Guideline-Based Recommendations

Diagnosis

  • Use anti-nucleocapsid antibody testing to identify prior natural SARS-CoV-2 infection, recognizing waning antibody levels over time.
  • Consider demographic and clinical factors that influence anti-N antibody detection to reduce misclassification.

Management

  • Account for variable anti-N antibody responses when assessing infection history in clinical and research contexts.
  • Incorporate vaccination status and time since infection when interpreting serological results.

Monitoring & Follow-up

  • Monitor anti-nucleocapsid antibody levels longitudinally to understand immune response durability.
  • Use serosurveillance data to identify populations with differential antibody responses for targeted interventions.

Risks

  • Potential misclassification of prior infection status due to waning or absent anti-N antibody response, especially in vaccinated individuals or certain racial groups.
  • Selection bias in studies of post-acute sequelae if anti-N antibody response variability is not accounted for.

Patient & Prescribing Data

Adults with prior SARS-CoV-2 infection across diverse racial/ethnic and socioeconomic backgrounds in the US.

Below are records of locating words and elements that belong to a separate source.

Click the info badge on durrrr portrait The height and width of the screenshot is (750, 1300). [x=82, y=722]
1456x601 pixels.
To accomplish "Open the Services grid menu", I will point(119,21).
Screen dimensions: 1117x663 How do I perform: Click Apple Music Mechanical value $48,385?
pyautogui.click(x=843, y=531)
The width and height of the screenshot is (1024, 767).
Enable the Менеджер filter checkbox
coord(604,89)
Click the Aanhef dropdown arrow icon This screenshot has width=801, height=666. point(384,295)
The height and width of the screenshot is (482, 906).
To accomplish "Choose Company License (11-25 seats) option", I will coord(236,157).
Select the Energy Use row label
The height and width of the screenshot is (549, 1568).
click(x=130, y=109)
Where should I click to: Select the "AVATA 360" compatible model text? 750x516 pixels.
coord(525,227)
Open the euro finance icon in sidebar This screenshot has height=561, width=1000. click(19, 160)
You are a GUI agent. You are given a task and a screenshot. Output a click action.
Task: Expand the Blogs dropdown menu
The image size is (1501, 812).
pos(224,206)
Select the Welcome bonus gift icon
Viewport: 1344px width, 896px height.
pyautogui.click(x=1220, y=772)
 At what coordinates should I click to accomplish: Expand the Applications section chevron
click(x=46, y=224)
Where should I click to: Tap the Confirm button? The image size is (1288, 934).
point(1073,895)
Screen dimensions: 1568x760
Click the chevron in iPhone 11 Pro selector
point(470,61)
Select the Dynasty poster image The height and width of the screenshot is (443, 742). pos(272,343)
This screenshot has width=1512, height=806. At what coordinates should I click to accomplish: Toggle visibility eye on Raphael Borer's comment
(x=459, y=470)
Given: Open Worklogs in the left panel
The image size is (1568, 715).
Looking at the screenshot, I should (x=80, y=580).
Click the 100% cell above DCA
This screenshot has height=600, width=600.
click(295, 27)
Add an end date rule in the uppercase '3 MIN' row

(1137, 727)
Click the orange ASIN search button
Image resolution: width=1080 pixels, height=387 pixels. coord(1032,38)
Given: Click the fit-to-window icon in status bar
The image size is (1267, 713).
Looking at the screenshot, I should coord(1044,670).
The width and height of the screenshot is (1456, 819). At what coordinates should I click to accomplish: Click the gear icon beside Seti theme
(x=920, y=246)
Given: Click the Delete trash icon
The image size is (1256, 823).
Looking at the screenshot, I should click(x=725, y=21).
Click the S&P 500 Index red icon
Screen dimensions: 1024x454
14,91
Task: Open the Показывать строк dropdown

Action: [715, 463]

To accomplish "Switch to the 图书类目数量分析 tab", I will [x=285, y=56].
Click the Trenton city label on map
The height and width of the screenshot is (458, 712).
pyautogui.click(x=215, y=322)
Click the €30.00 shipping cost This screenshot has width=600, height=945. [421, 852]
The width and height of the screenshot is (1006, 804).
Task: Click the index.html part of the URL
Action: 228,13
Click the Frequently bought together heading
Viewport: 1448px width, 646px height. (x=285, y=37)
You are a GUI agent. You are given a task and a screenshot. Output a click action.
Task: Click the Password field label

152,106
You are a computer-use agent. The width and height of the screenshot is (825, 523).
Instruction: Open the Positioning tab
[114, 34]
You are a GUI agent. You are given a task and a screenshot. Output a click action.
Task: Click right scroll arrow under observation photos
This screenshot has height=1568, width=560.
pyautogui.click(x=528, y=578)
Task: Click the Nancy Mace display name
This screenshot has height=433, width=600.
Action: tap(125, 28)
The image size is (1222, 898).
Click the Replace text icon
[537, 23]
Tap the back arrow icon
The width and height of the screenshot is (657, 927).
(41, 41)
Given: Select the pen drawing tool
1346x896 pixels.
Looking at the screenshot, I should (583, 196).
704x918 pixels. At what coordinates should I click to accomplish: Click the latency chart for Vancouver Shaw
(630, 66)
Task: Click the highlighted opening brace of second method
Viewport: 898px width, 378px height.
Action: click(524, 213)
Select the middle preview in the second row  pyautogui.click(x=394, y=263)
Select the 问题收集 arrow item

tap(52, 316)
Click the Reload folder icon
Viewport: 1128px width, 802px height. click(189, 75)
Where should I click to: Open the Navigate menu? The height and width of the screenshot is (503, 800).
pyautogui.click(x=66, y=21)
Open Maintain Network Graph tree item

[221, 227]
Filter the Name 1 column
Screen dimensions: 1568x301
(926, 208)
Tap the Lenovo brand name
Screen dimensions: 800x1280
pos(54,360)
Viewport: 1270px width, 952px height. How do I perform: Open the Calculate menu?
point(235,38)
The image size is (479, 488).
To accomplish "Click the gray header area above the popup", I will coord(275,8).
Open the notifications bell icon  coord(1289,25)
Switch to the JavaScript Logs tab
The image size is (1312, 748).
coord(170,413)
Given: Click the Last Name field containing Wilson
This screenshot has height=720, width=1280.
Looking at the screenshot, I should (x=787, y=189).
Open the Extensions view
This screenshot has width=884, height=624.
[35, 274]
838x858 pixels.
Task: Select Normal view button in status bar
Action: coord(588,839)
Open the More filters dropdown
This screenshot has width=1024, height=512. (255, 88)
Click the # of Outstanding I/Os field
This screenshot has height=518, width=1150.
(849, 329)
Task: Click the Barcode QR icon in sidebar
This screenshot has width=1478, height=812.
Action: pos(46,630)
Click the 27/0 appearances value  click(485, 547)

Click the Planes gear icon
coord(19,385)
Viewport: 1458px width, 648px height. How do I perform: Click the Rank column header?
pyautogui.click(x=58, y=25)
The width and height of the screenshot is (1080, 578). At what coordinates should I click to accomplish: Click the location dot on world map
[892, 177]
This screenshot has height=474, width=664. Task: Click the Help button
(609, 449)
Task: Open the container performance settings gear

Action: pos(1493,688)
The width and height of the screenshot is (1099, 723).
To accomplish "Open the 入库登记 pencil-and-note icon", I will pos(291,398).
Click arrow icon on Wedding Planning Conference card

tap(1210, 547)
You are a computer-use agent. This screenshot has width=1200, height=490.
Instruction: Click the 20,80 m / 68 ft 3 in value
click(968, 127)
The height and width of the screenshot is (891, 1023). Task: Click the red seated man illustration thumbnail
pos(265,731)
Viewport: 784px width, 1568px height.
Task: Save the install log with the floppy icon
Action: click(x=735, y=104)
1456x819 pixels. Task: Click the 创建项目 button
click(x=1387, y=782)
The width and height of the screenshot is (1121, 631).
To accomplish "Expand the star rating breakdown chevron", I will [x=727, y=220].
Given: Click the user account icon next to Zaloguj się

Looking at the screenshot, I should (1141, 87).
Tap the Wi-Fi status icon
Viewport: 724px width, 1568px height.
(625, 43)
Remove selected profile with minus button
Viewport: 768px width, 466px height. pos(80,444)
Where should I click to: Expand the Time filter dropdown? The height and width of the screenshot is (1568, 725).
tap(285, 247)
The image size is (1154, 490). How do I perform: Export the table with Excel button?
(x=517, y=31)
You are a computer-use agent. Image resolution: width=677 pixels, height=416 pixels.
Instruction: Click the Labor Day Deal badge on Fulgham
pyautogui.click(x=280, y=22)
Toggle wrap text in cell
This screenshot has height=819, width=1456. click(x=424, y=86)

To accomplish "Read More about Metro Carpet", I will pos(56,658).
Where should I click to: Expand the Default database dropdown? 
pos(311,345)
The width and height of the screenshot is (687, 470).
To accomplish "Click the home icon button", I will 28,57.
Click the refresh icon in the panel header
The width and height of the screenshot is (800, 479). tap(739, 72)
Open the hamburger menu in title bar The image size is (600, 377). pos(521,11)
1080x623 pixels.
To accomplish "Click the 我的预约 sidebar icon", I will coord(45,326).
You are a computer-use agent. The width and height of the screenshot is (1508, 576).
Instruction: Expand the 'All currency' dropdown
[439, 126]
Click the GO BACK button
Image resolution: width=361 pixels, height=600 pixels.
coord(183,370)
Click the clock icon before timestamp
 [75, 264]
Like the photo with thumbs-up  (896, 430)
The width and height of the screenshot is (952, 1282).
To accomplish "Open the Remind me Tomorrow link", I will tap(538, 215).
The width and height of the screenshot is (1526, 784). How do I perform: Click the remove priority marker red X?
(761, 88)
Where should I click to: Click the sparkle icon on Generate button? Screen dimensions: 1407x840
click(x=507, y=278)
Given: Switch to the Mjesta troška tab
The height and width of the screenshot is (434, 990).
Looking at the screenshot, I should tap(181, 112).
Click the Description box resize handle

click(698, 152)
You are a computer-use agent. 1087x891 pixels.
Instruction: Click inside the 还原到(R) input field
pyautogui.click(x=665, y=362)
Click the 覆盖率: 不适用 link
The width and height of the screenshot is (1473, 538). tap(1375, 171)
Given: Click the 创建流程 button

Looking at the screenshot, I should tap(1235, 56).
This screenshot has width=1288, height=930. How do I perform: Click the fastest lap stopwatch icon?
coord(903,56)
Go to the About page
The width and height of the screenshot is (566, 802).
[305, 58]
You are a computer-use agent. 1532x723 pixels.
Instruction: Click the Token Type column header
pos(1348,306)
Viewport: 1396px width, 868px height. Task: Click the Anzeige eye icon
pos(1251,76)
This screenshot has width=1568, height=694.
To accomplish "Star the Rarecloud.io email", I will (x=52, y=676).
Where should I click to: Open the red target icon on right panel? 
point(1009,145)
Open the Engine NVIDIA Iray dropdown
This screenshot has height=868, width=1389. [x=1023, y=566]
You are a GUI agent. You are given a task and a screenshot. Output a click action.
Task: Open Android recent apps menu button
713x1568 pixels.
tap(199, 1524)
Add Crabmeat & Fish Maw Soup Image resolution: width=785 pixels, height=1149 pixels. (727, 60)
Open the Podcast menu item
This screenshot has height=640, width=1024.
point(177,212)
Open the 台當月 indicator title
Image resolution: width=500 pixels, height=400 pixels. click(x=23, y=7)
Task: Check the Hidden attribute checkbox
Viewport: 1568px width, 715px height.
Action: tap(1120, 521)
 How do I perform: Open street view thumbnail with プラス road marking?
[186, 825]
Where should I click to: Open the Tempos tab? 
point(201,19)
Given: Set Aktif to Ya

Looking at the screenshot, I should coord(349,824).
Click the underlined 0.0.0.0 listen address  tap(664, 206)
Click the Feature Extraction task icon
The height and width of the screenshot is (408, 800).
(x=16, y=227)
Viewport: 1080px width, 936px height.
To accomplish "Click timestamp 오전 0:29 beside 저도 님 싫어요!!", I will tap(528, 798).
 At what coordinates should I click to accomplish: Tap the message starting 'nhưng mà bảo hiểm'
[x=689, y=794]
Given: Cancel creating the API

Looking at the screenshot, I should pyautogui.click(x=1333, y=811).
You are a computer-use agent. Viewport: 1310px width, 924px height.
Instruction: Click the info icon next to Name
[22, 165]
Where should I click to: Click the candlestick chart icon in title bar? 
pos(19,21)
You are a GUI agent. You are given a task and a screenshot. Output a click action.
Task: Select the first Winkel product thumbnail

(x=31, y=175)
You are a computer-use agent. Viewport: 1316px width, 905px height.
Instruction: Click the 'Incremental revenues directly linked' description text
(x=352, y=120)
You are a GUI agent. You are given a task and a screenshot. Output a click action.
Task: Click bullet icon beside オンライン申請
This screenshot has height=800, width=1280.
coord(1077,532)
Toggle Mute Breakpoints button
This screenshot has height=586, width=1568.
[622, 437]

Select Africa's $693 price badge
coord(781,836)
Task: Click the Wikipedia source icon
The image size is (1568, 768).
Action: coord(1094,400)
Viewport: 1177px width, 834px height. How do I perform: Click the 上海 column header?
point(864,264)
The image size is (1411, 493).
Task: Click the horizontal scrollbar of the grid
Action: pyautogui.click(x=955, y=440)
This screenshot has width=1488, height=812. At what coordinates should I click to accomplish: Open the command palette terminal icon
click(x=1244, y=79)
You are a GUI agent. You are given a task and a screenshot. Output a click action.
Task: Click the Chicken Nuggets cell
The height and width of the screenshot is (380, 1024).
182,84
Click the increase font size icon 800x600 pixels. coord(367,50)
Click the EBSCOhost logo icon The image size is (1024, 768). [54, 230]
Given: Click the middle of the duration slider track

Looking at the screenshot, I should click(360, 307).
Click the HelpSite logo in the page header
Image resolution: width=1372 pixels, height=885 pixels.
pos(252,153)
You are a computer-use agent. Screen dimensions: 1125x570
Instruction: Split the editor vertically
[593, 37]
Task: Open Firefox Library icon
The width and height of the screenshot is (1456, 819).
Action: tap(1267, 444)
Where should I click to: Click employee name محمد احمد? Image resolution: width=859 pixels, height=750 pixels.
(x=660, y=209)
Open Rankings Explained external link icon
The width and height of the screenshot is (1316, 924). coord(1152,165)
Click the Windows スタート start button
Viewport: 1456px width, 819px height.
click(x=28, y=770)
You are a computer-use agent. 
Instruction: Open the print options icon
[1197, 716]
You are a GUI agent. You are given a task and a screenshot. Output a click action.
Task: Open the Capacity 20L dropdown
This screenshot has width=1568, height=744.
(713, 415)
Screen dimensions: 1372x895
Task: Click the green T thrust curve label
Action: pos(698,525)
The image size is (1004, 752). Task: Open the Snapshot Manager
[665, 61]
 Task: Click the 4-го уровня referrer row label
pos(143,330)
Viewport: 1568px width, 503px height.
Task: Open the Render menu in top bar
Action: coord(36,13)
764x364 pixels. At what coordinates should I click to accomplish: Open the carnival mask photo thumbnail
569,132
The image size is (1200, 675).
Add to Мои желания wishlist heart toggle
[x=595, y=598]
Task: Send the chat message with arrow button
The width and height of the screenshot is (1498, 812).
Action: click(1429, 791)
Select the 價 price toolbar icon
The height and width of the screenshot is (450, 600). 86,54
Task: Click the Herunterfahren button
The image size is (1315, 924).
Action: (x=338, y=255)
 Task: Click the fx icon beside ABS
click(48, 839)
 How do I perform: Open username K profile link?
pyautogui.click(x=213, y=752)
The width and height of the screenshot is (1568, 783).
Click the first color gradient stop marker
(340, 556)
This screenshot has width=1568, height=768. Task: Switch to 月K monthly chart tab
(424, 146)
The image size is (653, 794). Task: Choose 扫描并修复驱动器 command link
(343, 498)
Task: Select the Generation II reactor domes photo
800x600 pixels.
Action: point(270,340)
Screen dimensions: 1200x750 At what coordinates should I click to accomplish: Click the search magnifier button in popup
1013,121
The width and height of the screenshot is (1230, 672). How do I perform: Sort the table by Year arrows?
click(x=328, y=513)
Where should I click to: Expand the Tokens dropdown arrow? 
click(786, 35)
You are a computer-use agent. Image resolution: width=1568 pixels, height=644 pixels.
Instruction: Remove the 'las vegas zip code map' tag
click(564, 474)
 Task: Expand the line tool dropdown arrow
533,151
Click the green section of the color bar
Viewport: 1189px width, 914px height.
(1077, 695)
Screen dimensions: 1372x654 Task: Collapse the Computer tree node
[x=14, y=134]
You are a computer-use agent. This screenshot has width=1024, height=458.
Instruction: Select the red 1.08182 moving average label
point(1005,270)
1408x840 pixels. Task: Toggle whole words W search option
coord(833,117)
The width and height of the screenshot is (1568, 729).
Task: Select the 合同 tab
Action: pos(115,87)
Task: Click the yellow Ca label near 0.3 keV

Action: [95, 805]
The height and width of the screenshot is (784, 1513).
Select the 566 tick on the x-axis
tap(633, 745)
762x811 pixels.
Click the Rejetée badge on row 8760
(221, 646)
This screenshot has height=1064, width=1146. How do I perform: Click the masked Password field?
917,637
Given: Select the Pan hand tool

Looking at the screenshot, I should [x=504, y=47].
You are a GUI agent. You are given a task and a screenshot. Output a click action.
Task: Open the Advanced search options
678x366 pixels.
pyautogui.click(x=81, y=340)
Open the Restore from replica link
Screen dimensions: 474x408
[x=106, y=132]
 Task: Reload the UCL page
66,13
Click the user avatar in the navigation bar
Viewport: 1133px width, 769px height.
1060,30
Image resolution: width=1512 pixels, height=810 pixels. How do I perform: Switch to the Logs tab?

Vaccination after infection lowers anti-nucleocapsid antibody reactivity; anti-N antibody levels correlate with anti-spike antibody levels but are not influenced by vaccine manufacturer or cardiometabolic comorbidities.

Clinical Best Practices

  • Interpret anti-nucleocapsid antibody test results in the context of time since infection, vaccination status, and patient demographics.
  • Use combined serological markers (anti-spike and anti-nucleocapsid antibodies) for more accurate assessment of infection and immune status.
  • Recognize limitations of anti-N antibody testing in older adults and certain racial/ethnic groups to avoid diagnostic errors.
  • Incorporate detailed patient history including smoking status and socioeconomic factors when evaluating antibody responses.